If you give the JIT compiler unlimited time with the code, then maybe. For real large applications, optimized JIT compiled code tends to lag behind AOT optimized C or Rust code, though I guess you could argue that these differences are language / runtime related rather than compiler related.

▲

uticus 2 months ago | parent | prev [-]

> ...they have more profiling information to be able to work from... more type information... more likely to be monomorphized, and the compiler is more able to inline specialized variants of them into different chunks of the code.

this is fascinating to me. i always assumed C had everything in the language that was needed for the compiler to use. in other words, the compiler may have a lot to work through, but the pieces are all available. but this makes it sound like JIT'd functions provide more info to the compiler (more pieces to work with). is there another language besides C that does have language features to indicate to the compiler how to make things as performant as possible?

▲

dhruvrajvanshi 2 months ago | parent | next [-]

A very simple way to think about is that if an intrinsic is written in C, the JIT can't easily inline it, whereas all ruby code can be inlined. Inlining is the most important optimization that enables other optimizations.

It's not necessarily the fact that C doesn't have enough information, it's just that the JIT can reason about Ruby code better than it can about C code. To the JIT, C code is just some function which does things and the only thing it can do with it is to call it.

On the other hand, a Ruby function's bytecode is available to the jit, so if it sees fit, it can copy paste the function body into the call site and eliminiate the function call overhead. Further, after the inlining, it can apply a lot of further optimizations across what was previously a function boundary.

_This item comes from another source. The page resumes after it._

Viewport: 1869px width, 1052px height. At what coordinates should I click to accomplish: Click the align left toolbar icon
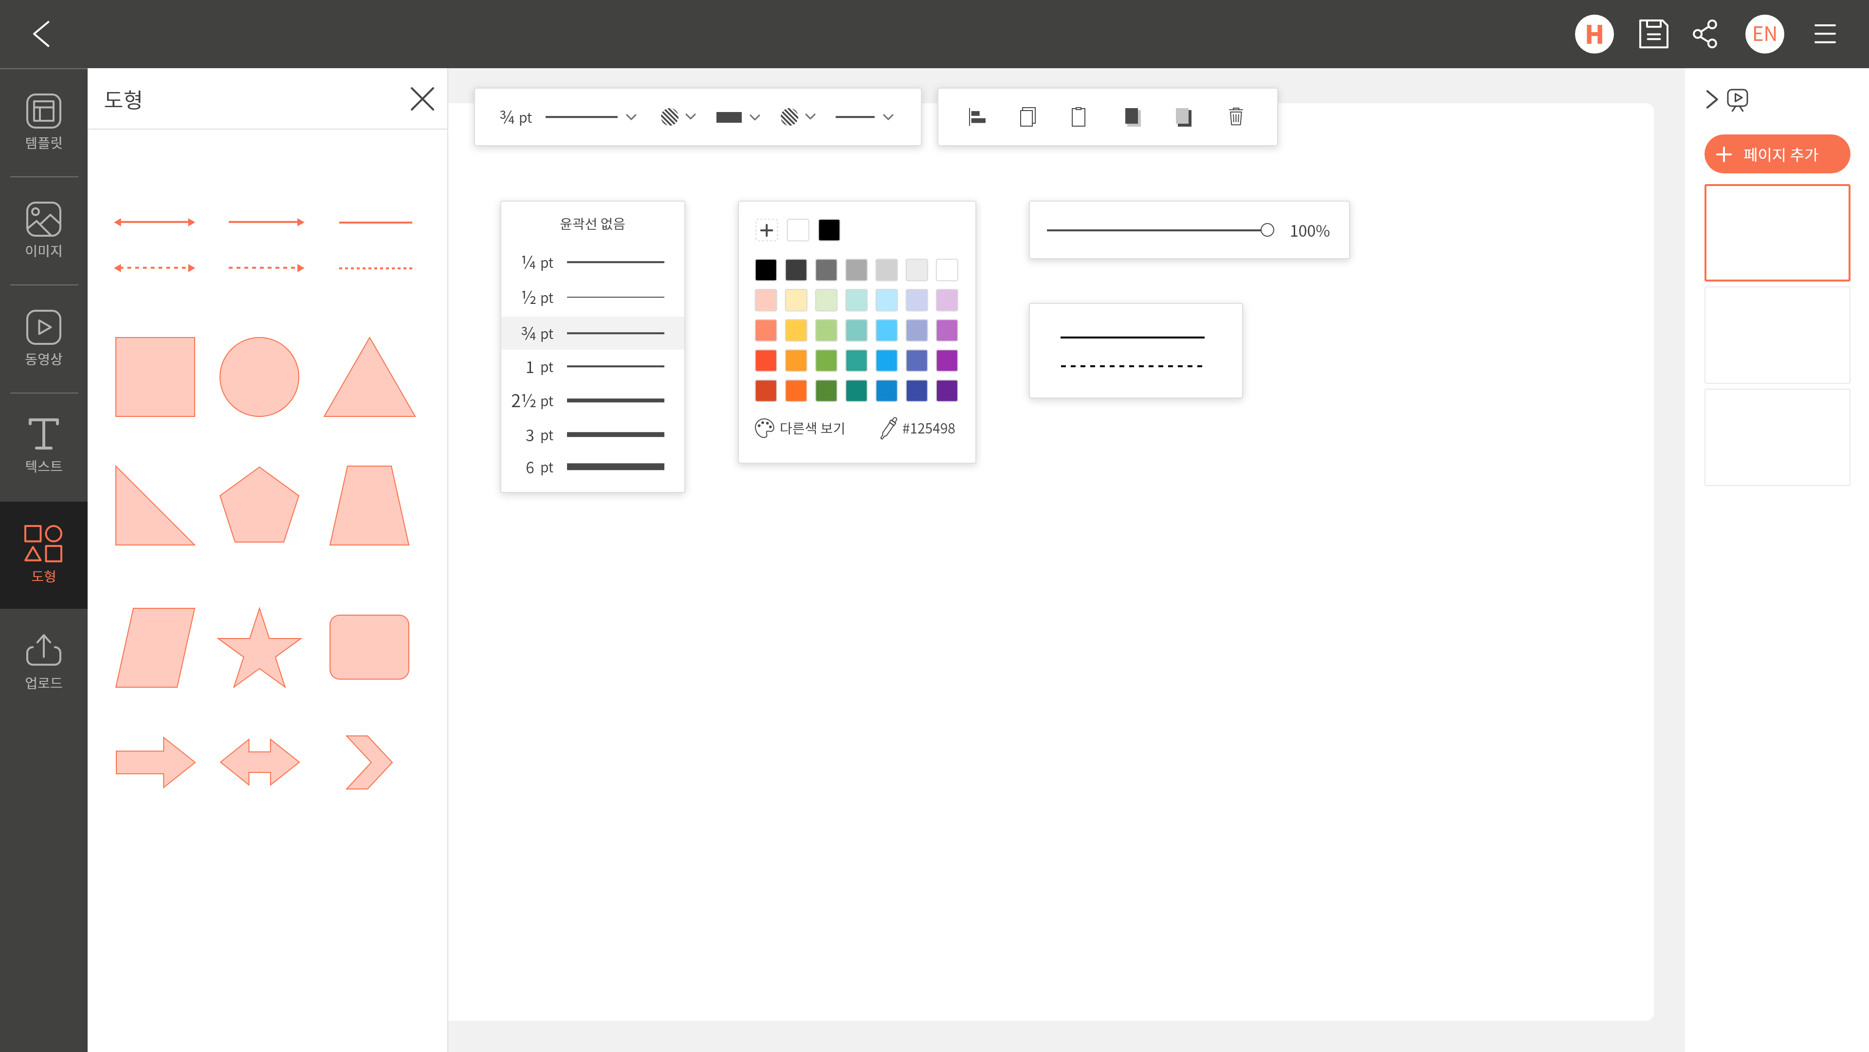[977, 117]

In theory, you could have a way to "compile" the C intrinsics into the JIT's IR directly and that would also give you similar results.

▲

foobazgt 2 months ago | parent | prev | next [-]

JITs have runtime information that static compilers do not. Sometimes that's not a huge benefit, but it can often have massive performance implications. For example, a JIT can inline dynamically loaded code into your own code. That sounds unusual, but it's actually ultra-common in practice. For example, this shows up in something as mundane and simple as configurable logging.

▲

MobiusHorizons 2 months ago | parent | prev | next [-]

The c code in question is most likely interpreter code that is incredibly generic meaning it is very branchy based on data that is only known at runtime, and therefore can’t be optimized at compile time. Jit has the benefit of running the compiler at runtime when the data is known.

▲

adgjlsfhk1 2 months ago | parent | prev [-]

C is actually a pretty hard language to compile well. C is a very weakly typed language (e.g. malloc returns a void* that the user manually casts to the type they intended), and exposes raw pointers to the user, which makes analysis for compilers really annoying.

▲

Jweb_Guru 2 months ago | parent [-]

C also has lots of undefined behavior that lets compilers make assumptions they have a very hard time proving in safe languages. C++ takes this even further with stuff like TBAA. Sure it doesn't give the compiler as much to work with as something like Rust's pervasive restrict or Haskell's pervasive immutability, but on the other hand the compiler assuming things like "every array index is in bounds and infallible" exposes tons of opportunities for autovectorization etc. I think people overexaggerate how hard C is to optimize, at least compared to languages like Java and especially compared to languages like Ruby which let users do things like iterate through all the GC roots.

	▲	adgjlsfhk1 2 months ago \| parent \| next [-]
		UB is very much a double edged sword for compilers. On the one hand, it makes lots of simple optimizations much easier, but on the other, it makes lots of inter-procedural optimizations much harder (since the compiler must be incredibly careful not to introduce UB that the user didn't introduce themself). There is no compiler that actually uses all of the things that the standard allows them to do (especially wrt atomics), because if they did, everyone's code would break, and figuring out which code transforms were legal would be ridiculously difficult. > at least compared to languages like Java and especially compared to languages like Ruby I hope you didn't take from my previous comment that I think Java is a good language from this perspective. The fact that Java gets even gets half decent performance is a miracle given how bad the JVM model is. Ruby is a language I'm really interested to try out since IMO it was the language that first managed a modicum of optimization with python-like expressiveness.
	▲	steveklabnik 2 months ago \| parent \| prev [-]
		C also has TBAA, by the way. Lots of people disable it though.